Queste parole di Bedene ci fanno fare un salto in avanti, ad un altro momento molto significativo della sua carriera. Con il pensiero però, senza andare a tirar fuori nuovamente la storia direttamente con Aljaz, dopo tutto questo tempo. Un salto al 2015, quando chiese di poter difendere i colori della Gran Bretagna in Coppa Davis dopo aver ottenuto la cittadinanza britannica. A quei tempi disse in più occasioni che si trattava anche un gesto di gratitudine verso una nazione (e la sua federazione) che gli aveva permesso di realizzare il suo sogno di diventare un giocatore professionista: Bedene si era infatti trasferito in Inghilterra nel 2008, a 19 anni. Implicitamente, con le sue parole, ha ricordato quanto sia stata fondamentale per il suo futuro agonistico la scelta di lasciare la Slovenia. Anche quella del 2015 avrebbe potuto rivelarsi fondamentale per la sua carriera, dato che se la sua richiesta fosse stata accolta (ricordiamo che fu respinta perché Bedene aveva già giocato per la Slovenia in Davis e una regola inserita proprio all’inizio di quell’anno vieta ad un tennista di giocare per due nazionali di Davis diverse) sarebbe stato schierato come secondo singolarista. E proprio alla fine di quel 2015 Andy Murray – con cui in quegli anni si allenava – trascinò la Gran Bretagna alla conquista dell’insalatiera.

Ne è passata di acqua sotto i ponti, da allora. Vistosi respinta definitivamente la richiesta nel 2017, dall’anno successivo Bedene tornò a difendere i colori sloveni in Coppa Davis, anche per tentare di coronare il sogno di partecipare alle Olimpiadi di Tokyo.
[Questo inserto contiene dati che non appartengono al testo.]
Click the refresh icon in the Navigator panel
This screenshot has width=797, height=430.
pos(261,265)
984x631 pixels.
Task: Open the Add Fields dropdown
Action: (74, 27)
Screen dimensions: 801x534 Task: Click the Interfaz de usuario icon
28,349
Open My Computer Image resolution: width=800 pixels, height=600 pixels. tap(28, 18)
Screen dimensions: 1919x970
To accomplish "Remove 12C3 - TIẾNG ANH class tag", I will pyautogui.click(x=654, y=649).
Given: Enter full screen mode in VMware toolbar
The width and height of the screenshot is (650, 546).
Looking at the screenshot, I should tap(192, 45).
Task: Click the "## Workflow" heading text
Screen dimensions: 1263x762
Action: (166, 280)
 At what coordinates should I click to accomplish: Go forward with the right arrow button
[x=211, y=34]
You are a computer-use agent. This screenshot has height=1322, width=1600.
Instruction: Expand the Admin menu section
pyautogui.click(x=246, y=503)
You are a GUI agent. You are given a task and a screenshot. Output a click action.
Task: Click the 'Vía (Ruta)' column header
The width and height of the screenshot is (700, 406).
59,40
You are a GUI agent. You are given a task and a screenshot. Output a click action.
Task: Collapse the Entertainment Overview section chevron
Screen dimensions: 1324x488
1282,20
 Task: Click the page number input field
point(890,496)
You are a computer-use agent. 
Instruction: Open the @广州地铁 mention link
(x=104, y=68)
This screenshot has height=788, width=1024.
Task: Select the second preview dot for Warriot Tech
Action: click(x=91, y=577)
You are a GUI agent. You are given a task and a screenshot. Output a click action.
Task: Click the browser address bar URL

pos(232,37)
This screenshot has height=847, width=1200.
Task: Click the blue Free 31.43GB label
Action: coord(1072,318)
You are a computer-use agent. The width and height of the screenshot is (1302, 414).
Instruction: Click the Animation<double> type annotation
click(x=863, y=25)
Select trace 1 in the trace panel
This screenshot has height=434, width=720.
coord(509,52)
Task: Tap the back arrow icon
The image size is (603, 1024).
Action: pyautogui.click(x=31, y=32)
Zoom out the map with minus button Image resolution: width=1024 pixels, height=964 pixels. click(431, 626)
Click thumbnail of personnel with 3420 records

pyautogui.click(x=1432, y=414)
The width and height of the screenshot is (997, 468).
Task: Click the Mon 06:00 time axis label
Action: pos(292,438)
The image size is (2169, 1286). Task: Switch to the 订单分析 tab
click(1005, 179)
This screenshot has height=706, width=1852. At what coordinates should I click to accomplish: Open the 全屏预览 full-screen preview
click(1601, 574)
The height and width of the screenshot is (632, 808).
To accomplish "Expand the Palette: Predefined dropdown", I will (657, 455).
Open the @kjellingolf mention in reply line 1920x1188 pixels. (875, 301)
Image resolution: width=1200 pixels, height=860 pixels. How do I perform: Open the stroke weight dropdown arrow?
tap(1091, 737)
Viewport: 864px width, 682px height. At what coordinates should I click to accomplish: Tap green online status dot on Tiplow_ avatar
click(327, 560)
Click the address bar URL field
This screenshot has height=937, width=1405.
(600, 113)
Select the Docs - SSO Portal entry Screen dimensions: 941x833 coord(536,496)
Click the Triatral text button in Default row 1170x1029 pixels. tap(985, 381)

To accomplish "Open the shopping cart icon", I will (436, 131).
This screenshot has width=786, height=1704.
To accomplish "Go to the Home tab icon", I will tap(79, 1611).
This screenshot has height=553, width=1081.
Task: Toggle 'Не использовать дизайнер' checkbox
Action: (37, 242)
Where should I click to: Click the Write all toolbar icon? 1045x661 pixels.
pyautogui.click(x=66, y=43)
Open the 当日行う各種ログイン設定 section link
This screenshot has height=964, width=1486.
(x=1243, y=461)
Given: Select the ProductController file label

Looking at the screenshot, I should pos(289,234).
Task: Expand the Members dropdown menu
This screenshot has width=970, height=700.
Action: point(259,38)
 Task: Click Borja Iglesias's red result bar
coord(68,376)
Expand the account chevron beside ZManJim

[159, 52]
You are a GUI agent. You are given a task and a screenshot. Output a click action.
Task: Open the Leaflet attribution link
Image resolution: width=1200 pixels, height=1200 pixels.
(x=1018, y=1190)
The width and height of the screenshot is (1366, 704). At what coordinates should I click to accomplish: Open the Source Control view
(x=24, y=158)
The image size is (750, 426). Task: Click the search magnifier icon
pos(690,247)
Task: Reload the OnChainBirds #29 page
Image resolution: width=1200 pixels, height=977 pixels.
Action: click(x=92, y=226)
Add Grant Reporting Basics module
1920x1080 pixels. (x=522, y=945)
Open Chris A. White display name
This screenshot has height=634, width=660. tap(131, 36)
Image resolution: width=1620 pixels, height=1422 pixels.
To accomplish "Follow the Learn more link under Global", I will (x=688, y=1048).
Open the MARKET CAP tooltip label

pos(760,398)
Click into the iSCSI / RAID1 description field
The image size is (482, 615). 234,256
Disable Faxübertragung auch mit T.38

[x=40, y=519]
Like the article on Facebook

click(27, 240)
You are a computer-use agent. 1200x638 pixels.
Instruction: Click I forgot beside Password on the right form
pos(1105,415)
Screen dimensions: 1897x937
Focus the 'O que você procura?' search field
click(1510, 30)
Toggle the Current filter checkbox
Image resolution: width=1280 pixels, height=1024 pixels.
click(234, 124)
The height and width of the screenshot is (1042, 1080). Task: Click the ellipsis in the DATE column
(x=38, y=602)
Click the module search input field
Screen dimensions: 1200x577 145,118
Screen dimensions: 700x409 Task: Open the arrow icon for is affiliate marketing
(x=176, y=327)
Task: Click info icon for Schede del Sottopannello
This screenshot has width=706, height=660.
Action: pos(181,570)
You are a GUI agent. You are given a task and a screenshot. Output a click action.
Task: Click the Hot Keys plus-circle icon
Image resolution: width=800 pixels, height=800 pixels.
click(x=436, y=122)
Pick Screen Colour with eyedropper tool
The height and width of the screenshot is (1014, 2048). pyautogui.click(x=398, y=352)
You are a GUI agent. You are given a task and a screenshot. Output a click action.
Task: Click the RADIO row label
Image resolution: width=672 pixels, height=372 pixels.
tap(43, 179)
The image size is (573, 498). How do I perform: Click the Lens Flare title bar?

Sogno purtroppo sfumato, tra Covid, rinvio dei Giochi e infortunio. Ma Aljaz non ha dimenticato il suo percorso. E da quella gratitudine che non è riuscito a dimostrare a chi lo accolse ragazzino di belle speranze e lo fece diventare un tennista di alto livello. è passato a voler provare ad essere lui a dare, in Slovenia, quell’aiuto che non ha mai potuto avere.  L’ex top 50 infatti prosegue nel suo discorso. “Quello che manca è un sistema. Quando ho visto cosa hanno iniziato a fare gli italiani qualche anno fa ho pensato “Wow, fantastico” e guarda adesso dove sono i giocatori italiani. Certo, avevano più risorse ed hanno potuto investire di più, ma comunque quello che è stato fatto è creare un sistema. Noi in Slovenia non abbiamo un sistema, bisogna crearlo e da qualche parte bisogna pur iniziare. Lo ripeto servono strutture e bravi professionisti, poi arriveranno i giocatori.”

Chissà, forse tra qualche anno quel piccolissimo rimpianto per Aljaz Bedene non avrà più ragione di esistere, perché grazie al suo impegno arriverà un altro giocatore sloveno che farà meglio di quella posizione n. 43.  E ci sarà riuscito senza dover andare in un altro paese. Allora buona fortuna, Aljaz. Anzi, glielo diciamo in sloveno: srečno, Aljaž!